**Your objective**. Could you set down all of the data again, exactly as it stands?

▬▬▬▬▬▬

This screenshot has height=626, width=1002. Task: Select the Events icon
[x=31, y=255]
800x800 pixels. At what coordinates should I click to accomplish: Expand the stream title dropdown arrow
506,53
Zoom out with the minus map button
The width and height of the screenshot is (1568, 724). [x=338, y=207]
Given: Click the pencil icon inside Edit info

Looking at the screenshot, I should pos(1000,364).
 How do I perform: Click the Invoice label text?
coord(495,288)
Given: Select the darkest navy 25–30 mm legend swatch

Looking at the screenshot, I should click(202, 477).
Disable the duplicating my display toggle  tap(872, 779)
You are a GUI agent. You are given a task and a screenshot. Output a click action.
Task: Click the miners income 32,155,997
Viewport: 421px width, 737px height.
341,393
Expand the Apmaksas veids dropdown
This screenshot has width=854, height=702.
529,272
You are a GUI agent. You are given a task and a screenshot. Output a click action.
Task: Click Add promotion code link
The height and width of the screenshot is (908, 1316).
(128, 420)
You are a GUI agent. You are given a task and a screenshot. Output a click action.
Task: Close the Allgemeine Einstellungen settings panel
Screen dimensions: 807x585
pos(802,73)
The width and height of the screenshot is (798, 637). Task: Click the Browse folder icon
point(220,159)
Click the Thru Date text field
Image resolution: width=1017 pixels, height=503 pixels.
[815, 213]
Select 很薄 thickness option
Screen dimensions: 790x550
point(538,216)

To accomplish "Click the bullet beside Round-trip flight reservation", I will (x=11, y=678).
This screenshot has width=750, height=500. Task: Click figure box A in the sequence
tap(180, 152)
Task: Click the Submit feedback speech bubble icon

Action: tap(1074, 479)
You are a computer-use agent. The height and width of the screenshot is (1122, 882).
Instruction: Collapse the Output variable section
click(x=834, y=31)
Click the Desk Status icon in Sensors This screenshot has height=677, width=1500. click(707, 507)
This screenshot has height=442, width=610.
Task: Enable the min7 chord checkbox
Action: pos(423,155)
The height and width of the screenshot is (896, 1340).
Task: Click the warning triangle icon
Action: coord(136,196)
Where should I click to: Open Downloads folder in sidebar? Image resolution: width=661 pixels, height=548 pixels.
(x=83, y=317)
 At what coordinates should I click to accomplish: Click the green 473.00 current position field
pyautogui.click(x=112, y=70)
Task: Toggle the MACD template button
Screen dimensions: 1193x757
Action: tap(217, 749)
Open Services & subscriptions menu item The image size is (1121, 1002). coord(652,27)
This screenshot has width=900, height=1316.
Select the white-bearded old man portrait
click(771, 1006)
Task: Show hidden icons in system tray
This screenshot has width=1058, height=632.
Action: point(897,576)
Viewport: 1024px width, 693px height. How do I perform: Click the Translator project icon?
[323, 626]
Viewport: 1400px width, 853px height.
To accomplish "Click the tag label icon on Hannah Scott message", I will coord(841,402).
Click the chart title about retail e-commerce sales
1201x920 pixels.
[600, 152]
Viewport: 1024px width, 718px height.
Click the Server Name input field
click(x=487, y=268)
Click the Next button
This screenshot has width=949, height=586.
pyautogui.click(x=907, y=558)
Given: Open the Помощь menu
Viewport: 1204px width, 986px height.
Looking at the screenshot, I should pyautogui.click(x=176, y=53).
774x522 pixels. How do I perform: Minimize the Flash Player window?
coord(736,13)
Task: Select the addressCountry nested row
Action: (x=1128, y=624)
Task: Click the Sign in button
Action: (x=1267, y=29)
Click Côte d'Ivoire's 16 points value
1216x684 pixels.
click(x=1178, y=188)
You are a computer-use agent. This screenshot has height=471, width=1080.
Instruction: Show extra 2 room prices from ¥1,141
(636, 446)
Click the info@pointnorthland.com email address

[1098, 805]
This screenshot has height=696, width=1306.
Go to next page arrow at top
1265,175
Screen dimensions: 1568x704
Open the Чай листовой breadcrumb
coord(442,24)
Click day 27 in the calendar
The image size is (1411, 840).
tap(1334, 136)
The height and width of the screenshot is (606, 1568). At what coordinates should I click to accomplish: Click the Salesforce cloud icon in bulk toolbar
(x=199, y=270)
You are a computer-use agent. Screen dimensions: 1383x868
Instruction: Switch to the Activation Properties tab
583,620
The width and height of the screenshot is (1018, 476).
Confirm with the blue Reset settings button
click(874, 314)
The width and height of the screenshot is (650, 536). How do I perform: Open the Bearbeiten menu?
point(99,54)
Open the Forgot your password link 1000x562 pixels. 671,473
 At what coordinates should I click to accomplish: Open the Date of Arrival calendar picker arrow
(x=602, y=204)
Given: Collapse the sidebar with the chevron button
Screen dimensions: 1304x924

▬▬▬▬▬▬

**Written answer**.
This screenshot has height=626, width=1002. Task: Select the Events icon
[x=31, y=255]
800x800 pixels. At what coordinates should I click to accomplish: Expand the stream title dropdown arrow
506,53
Zoom out with the minus map button
The width and height of the screenshot is (1568, 724). [x=338, y=207]
Given: Click the pencil icon inside Edit info

Looking at the screenshot, I should pos(1000,364).
 How do I perform: Click the Invoice label text?
coord(495,288)
Given: Select the darkest navy 25–30 mm legend swatch

Looking at the screenshot, I should click(202, 477).
Disable the duplicating my display toggle  tap(872, 779)
You are a GUI agent. You are given a task and a screenshot. Output a click action.
Task: Click the miners income 32,155,997
Viewport: 421px width, 737px height.
341,393
Expand the Apmaksas veids dropdown
This screenshot has width=854, height=702.
529,272
You are a GUI agent. You are given a task and a screenshot. Output a click action.
Task: Click Add promotion code link
The height and width of the screenshot is (908, 1316).
(128, 420)
You are a GUI agent. You are given a task and a screenshot. Output a click action.
Task: Close the Allgemeine Einstellungen settings panel
Screen dimensions: 807x585
pos(802,73)
The width and height of the screenshot is (798, 637). Task: Click the Browse folder icon
point(220,159)
Click the Thru Date text field
Image resolution: width=1017 pixels, height=503 pixels.
[815, 213]
Select 很薄 thickness option
Screen dimensions: 790x550
point(538,216)

To accomplish "Click the bullet beside Round-trip flight reservation", I will (x=11, y=678).
This screenshot has width=750, height=500. Task: Click figure box A in the sequence
tap(180, 152)
Task: Click the Submit feedback speech bubble icon

Action: tap(1074, 479)
You are a computer-use agent. The height and width of the screenshot is (1122, 882).
Instruction: Collapse the Output variable section
click(x=834, y=31)
Click the Desk Status icon in Sensors This screenshot has height=677, width=1500. click(707, 507)
This screenshot has height=442, width=610.
Task: Enable the min7 chord checkbox
Action: pos(423,155)
The height and width of the screenshot is (896, 1340).
Task: Click the warning triangle icon
Action: coord(136,196)
Where should I click to: Open Downloads folder in sidebar? Image resolution: width=661 pixels, height=548 pixels.
(x=83, y=317)
 At what coordinates should I click to accomplish: Click the green 473.00 current position field
pyautogui.click(x=112, y=70)
Task: Toggle the MACD template button
Screen dimensions: 1193x757
Action: tap(217, 749)
Open Services & subscriptions menu item The image size is (1121, 1002). coord(652,27)
This screenshot has width=900, height=1316.
Select the white-bearded old man portrait
click(771, 1006)
Task: Show hidden icons in system tray
This screenshot has width=1058, height=632.
Action: point(897,576)
Viewport: 1024px width, 693px height. How do I perform: Click the Translator project icon?
[323, 626]
Viewport: 1400px width, 853px height.
To accomplish "Click the tag label icon on Hannah Scott message", I will coord(841,402).
Click the chart title about retail e-commerce sales
1201x920 pixels.
[600, 152]
Viewport: 1024px width, 718px height.
Click the Server Name input field
click(x=487, y=268)
Click the Next button
This screenshot has width=949, height=586.
pyautogui.click(x=907, y=558)
Given: Open the Помощь menu
Viewport: 1204px width, 986px height.
Looking at the screenshot, I should pyautogui.click(x=176, y=53).
774x522 pixels. How do I perform: Minimize the Flash Player window?
coord(736,13)
Task: Select the addressCountry nested row
Action: (x=1128, y=624)
Task: Click the Sign in button
Action: (x=1267, y=29)
Click Côte d'Ivoire's 16 points value
1216x684 pixels.
click(x=1178, y=188)
You are a computer-use agent. This screenshot has height=471, width=1080.
Instruction: Show extra 2 room prices from ¥1,141
(636, 446)
Click the info@pointnorthland.com email address

[1098, 805]
This screenshot has height=696, width=1306.
Go to next page arrow at top
1265,175
Screen dimensions: 1568x704
Open the Чай листовой breadcrumb
coord(442,24)
Click day 27 in the calendar
The image size is (1411, 840).
tap(1334, 136)
The height and width of the screenshot is (606, 1568). At what coordinates should I click to accomplish: Click the Salesforce cloud icon in bulk toolbar
(x=199, y=270)
You are a computer-use agent. Screen dimensions: 1383x868
Instruction: Switch to the Activation Properties tab
583,620
The width and height of the screenshot is (1018, 476).
Confirm with the blue Reset settings button
click(874, 314)
The width and height of the screenshot is (650, 536). How do I perform: Open the Bearbeiten menu?
point(99,54)
Open the Forgot your password link 1000x562 pixels. 671,473
 At what coordinates should I click to accomplish: Open the Date of Arrival calendar picker arrow
(x=602, y=204)
Given: Collapse the sidebar with the chevron button
Screen dimensions: 1304x924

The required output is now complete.